Here, the trustee's proposed plan of reorganization was denied confirmation for failing to provide for payment in full of administrative expenses on the effective date of the plan. The docket reveals that no other proposed plan of reorganization has been filed with this court. Thus, I conclude that the issue is not ripe for resolution. The trustee's motion to deny discharge under the provisions of §§ 1141(d)(3) and 727(a) will be denied without prejudice.

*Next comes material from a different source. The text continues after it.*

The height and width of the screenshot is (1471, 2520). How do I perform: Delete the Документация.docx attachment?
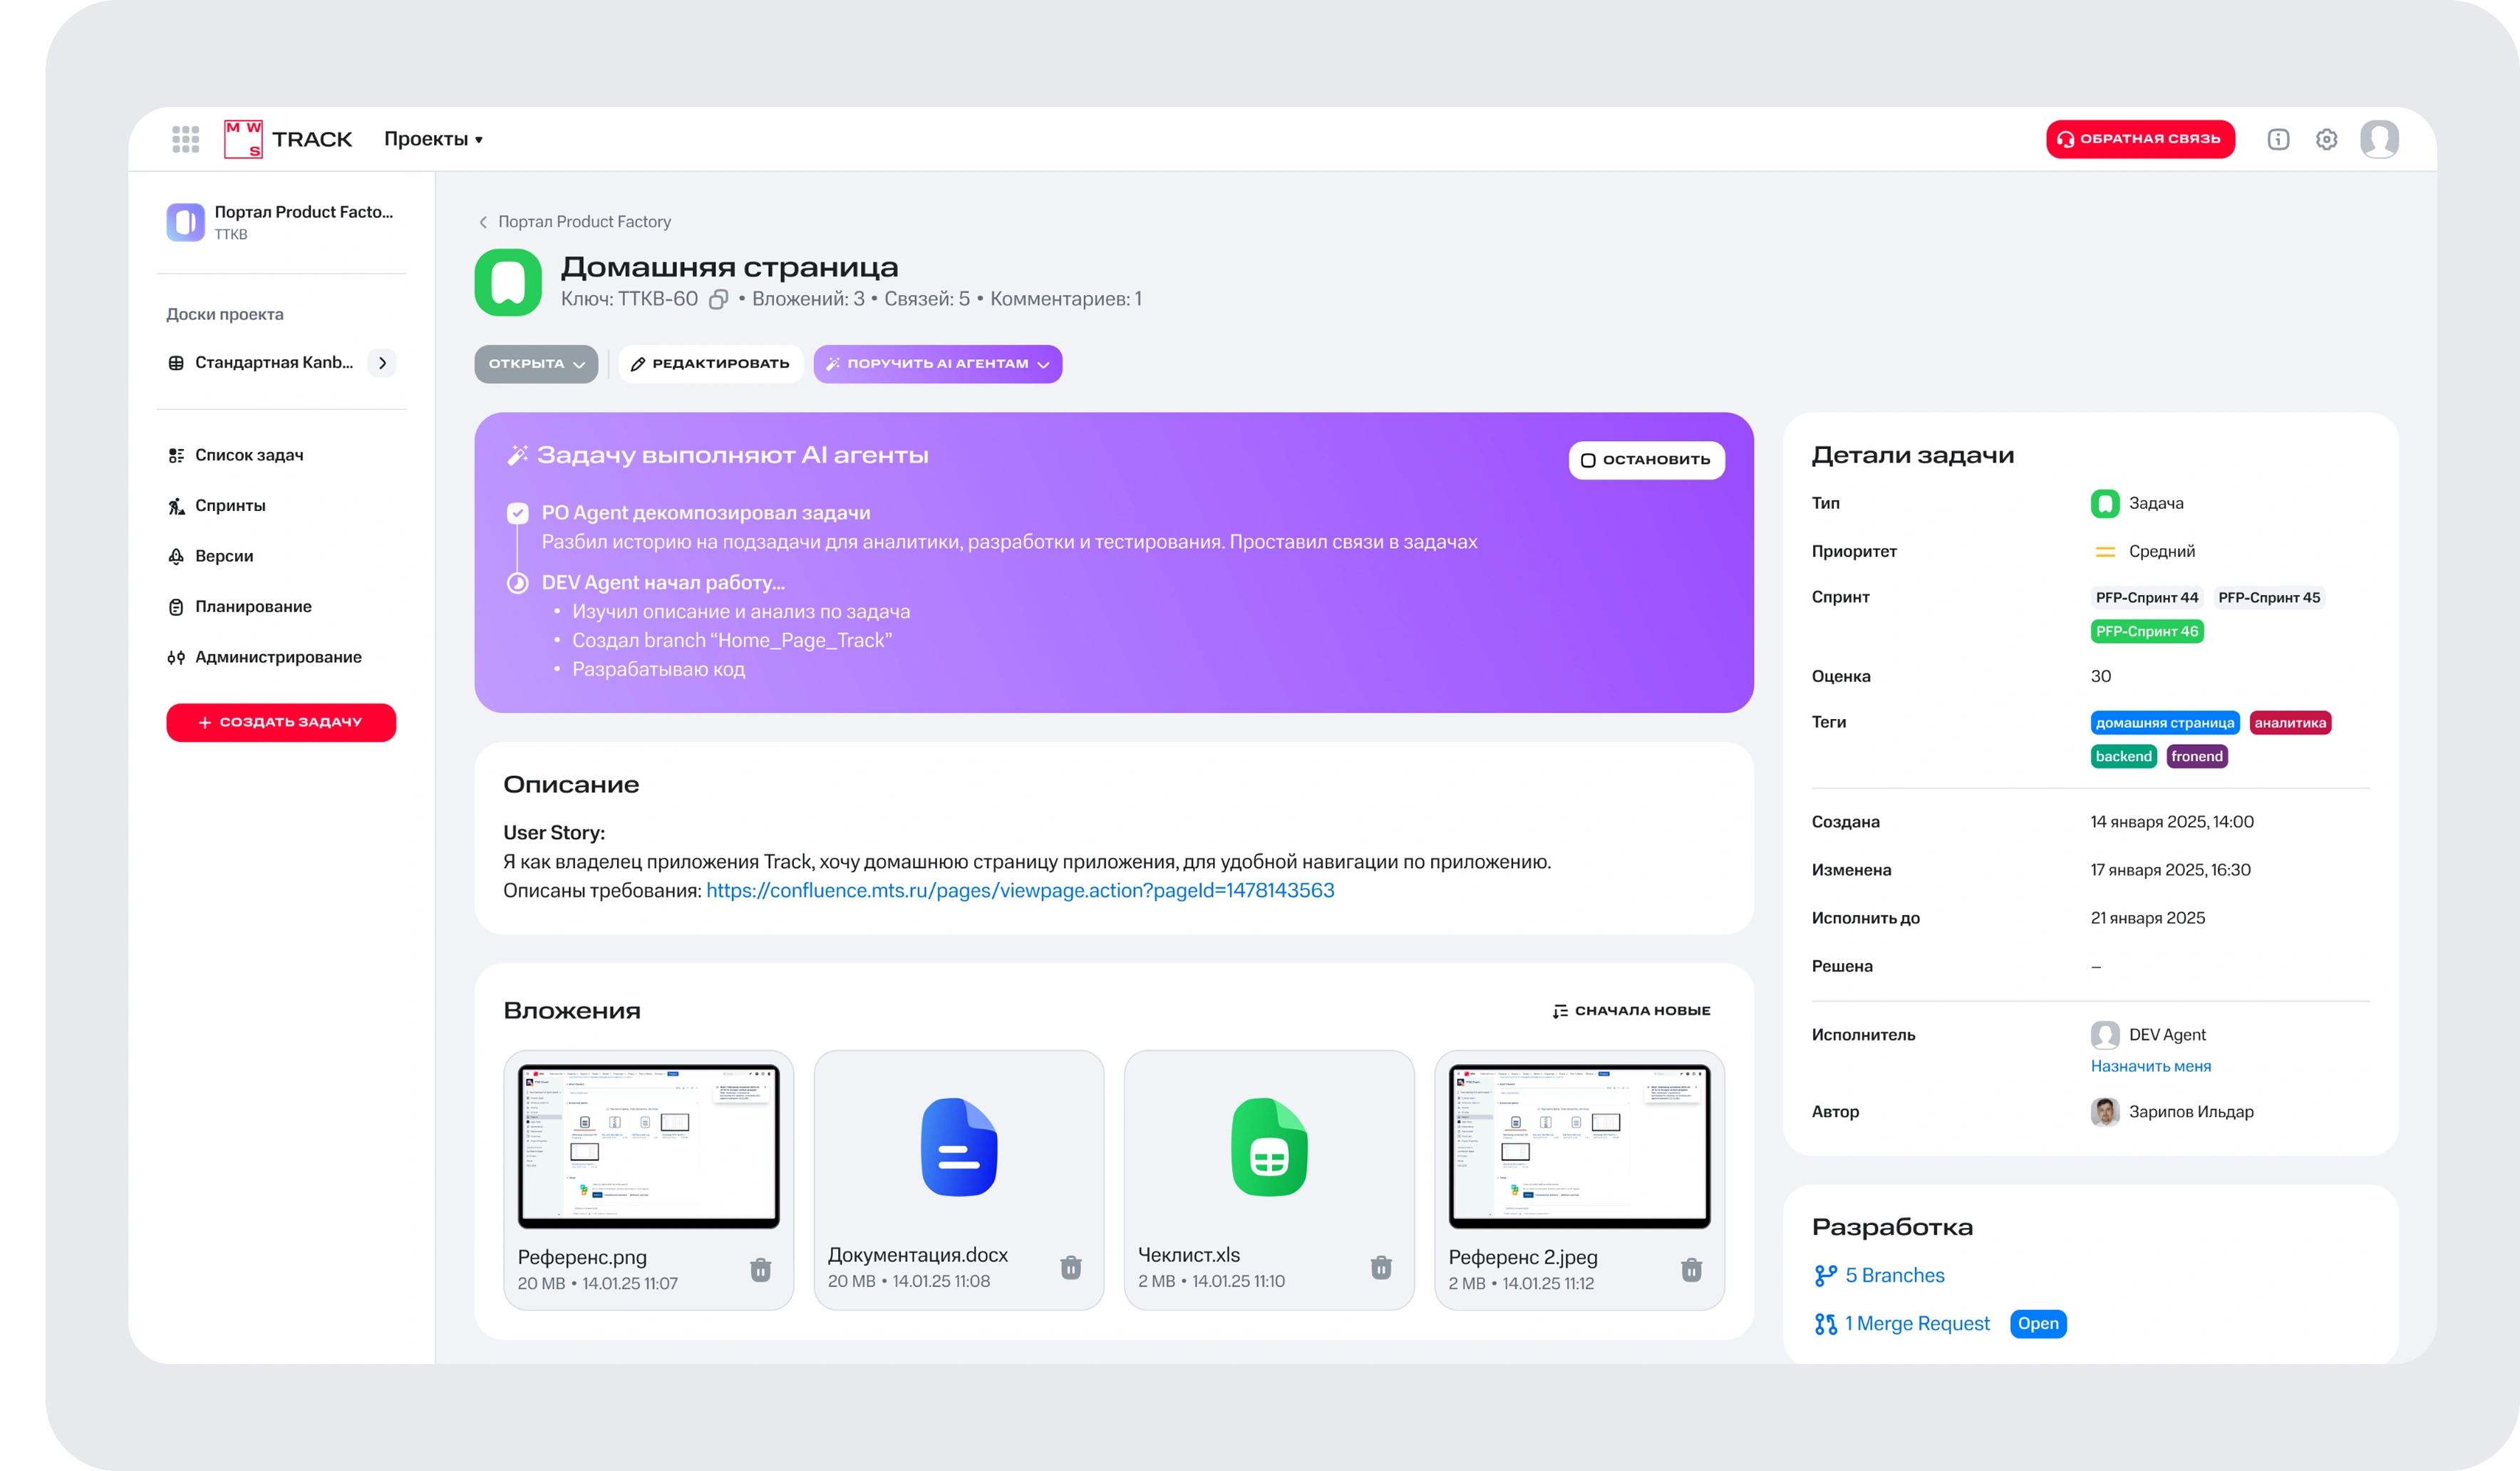click(x=1070, y=1267)
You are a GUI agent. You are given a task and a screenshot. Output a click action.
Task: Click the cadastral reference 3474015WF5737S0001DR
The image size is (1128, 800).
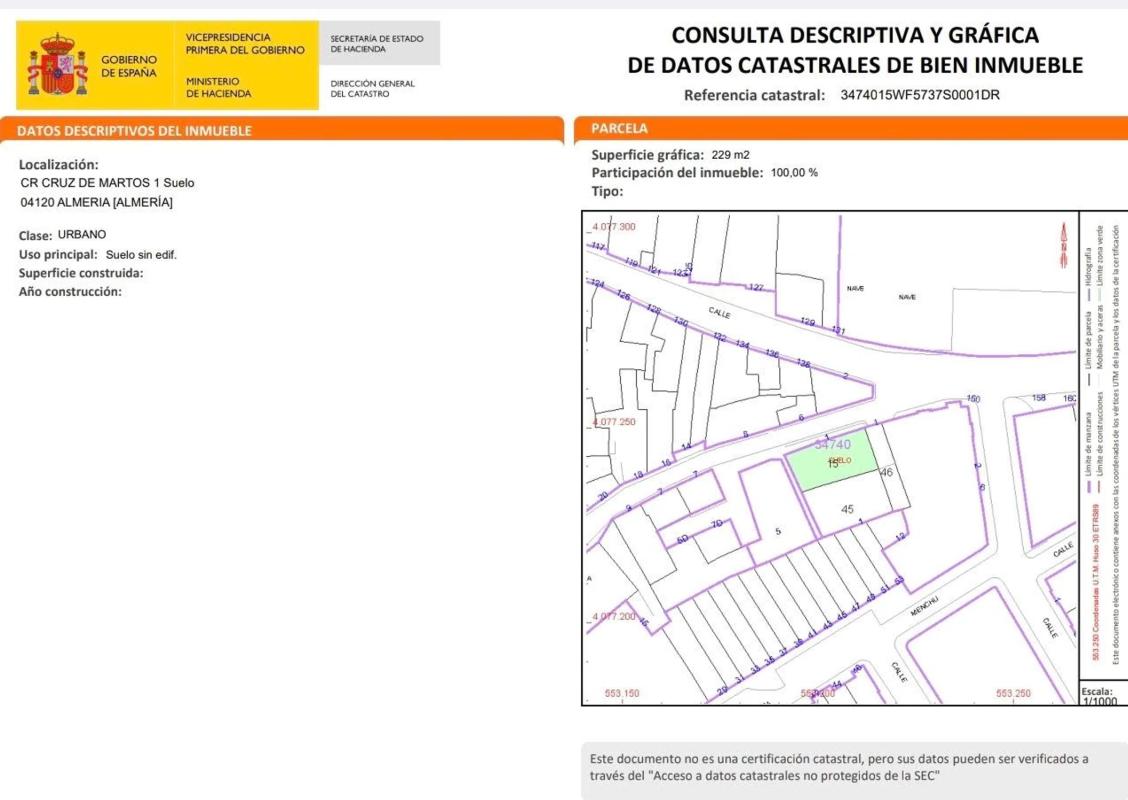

Courts may take judicial notice of the contents of their own dockets. See Fed.R.Evid. 201 (as incorporated by Bankr. R. 9017); In re Digby. 47 B.R. 614, 620 (Bankr. N.D. Ala. 1985); In re Brown. 37 B.R. 516 (Bankr. E.D. Mo. 1984). See also Russell, Bankruptcy Evidence Manual, §§ 201.1 et seq. (1990).
An order consistent with this memorandum shall issue.